Further, the preset condition may further include: card (A) _x ∩B _i )/card(A _x ∪B _i ) Greater than a second threshold value, wherein A _x Is a set of class names and method names to be applied, B _i Is the set of class names and method names for the certain known legal application. It is noted that the card (A) function represents the number of elements in set A.

Further, the preset conditions may further include: and the simhash value to be applied is matched with the character string of the simhash value applied by a certain known legal edition at any corresponding position. Preferably, the simhash value of the application to be detected and the simhash value of the certain known genuine application are equally divided into four segments, and the "corresponding position" is the position of the segment corresponding to the certain known genuine application of the application to be detected.

[ DEVICE EXAMPLE 3 ]

Fig. 6 is a flow chart of a counterfeit application detection apparatus according to embodiment 3 of the apparatus of the present invention. Referring to fig. 6, in the present embodiment, the apparatus includes:

a training sample set determining module 61, configured to determine a training sample set, where the training sample set includes a plurality of known counterfeit applications and a plurality of known non-counterfeit applications corresponding to a plurality of known genuine applications;

a training sample weight initialization module 62, configured to initialize weight distribution of each training sample in a training set;

a training sample counterfeit classification module 63, configured to train training samples based on an adaboost classification system by using a plurality of predetermined simhash algorithms, where, for a current simhash algorithm, it is determined whether each training sample and each known positive application satisfy a preset condition, so as to determine whether each training sample is a counterfeit application of each known positive application, and further perform counterfeit classification on each training sample, where the training sample is a tentative application to be checked, and the preset condition includes: s _x And S _i Is less than or equal to the simhash distance threshold corresponding to the current simhash algorithm, wherein S _x Is the simhash value, S, of the training sample _i The method comprises the steps that a simhash value of a certain known legal application is obtained, wherein the simhash value of a certain application is a simhash value obtained by calculating a class name and method name set of the certain application according to a current simhash algorithm; (ii) a

A weak classifier determining module 64, configured to determine a current weak classifier according to a counterfeit classification result of each training sample, where the current weak classifier is configured to output a counterfeit classification result of the current simhash algorithm in a binary manner;

a weak classifier classification judgment module 65, configured to judge whether each training sample is classified incorrectly by the current weak classifier according to a sample label corresponding to each training sample;

a weak classifier weight determining module 66, configured to determine the weight of the current weak classifier according to the classification judgment result of the current weak classifier and the current weight of each training sample;

a training sample weight updating module 67, configured to update the weight of each training sample by using the current weak classifier and its weight, the current weight of each training sample, and the sample label until all simhash algorithm training is finished;

and the counterfeit judgment module 68 is used for performing counterfeit classification on the applications to be detected by using all the weak classifiers, and judging whether the applications to be detected are counterfeit applications of a certain known genuine application or not according to the weight of each weak classifier and the counterfeit classification result.
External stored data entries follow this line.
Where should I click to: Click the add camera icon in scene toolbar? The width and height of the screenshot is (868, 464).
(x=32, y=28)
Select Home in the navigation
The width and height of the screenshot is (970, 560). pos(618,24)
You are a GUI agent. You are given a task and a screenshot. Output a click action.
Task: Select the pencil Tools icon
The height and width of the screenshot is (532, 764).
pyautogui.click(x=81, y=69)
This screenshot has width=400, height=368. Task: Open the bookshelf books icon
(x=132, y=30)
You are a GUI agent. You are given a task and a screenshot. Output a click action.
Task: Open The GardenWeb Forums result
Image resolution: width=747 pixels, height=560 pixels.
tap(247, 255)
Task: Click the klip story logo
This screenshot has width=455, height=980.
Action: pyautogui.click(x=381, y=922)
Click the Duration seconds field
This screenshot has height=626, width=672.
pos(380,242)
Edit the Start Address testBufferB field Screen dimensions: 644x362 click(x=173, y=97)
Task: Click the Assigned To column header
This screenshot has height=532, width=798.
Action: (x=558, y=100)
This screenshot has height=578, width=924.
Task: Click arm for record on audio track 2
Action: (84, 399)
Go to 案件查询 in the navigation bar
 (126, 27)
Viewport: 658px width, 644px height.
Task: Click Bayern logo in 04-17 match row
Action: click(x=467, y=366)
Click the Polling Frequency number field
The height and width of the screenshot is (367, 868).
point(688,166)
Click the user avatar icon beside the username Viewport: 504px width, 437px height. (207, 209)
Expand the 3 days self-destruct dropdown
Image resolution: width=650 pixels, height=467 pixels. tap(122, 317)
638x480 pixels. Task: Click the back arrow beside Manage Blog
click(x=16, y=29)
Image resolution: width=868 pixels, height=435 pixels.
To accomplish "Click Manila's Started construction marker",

An embodiment of the present invention further provides a computer device, including a processor and a memory for storing a computer program, where the processor is configured to execute the computer program stored in the memory to implement any one of the counterfeit application detection methods mentioned above, or to implement the processing performed by any one of the counterfeit application detection apparatuses mentioned above.

Furthermore, an embodiment of the present invention further provides a computer storage medium, in which a computer program is stored, where the computer program, when executed by a processor, implements any one of the counterfeit application detection methods mentioned above, or implements processing performed by any one of the counterfeit application detection apparatuses mentioned above.

Compared with the existing method for detecting the counterfeit application based on the program name dimension or the package name dimension of a single character string, the storage medium and the computer equipment can start from the counterfeit essence, obtain high detection accuracy and prevent missing detection by realizing the counterfeit application detection method

The embodiments in the present specification are described in a progressive manner, and the same and similar parts in the embodiments are referred to each other, and each embodiment focuses on the differences from the other embodiments. In particular, for the apparatus and device embodiments, since they are substantially similar to the method embodiments, they are described relatively simply, and reference may be made to some descriptions of the method embodiments for relevant points.

Those skilled in the art will clearly understand that the present invention may be implemented entirely in software, or by a combination of software and a hardware platform. With this understanding in mind, all or part of the technical solutions of the present invention that contribute to the background can be embodied in the form of a software product, which can be stored in a storage medium, such as a ROM/RAM, a magnetic disk, an optical disk, etc., and includes instructions for causing a computer device (which can be a personal computer, a server, a smart phone, or a network device, etc.) to execute the method according to the embodiments or some parts of the embodiments of the present invention.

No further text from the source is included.